1 quart plain full-fat yogurt
Generous 1/4 teaspoon saffron strands
(optional)
1/3 cup whole milk
1/4 teaspoon ground cardamom or freshly
grated nutmeg
1/3 cup finely chopped jaggery (palm or crude sugar), or
more to taste, or substitute honey or brown sugar
About 1/4 cup coarsely chopped pistachios, pomegranate seeds, or chopped toasted
almonds
Line a large sieve or colander with cheesecloth or coarse cotton.
Wet the cloth with water, then place the sieve or colander over a bowl.
Place the yogurt in the sieve to drain for 1 hour in the refrigerator.
Turn the yogurt into a bowl and set aside. Use the whey for another
purpose (it makes a refreshing drink and can also be used in place of
lemon juice to curdle milk for making chhana and paneer), or discard.

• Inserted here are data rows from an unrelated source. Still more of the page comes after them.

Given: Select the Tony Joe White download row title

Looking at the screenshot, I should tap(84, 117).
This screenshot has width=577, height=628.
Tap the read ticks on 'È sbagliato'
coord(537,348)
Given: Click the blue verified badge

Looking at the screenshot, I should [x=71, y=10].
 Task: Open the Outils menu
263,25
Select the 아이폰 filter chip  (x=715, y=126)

If using the saffron, lightly toast the strands in a small dry skillet
over medium heat, until brittle. Add the milk and cardamom or nutmeg,
or if not using saffron, heat the milk and cardamom in a small
saucepan; bring to a simmer, and simmer briefly, until the cardamom
releases its scent (and the optional saffron gives off its color).
Remove from the heat and stir in the sugar or honey until dissolved.
Whisk the mixture into the yogurt.
Use a ladle to pour the yogurt into
glasses or bowls. Top with a sprinkling of nuts or pomegranate seeds,
and with a little more sugar if you wish.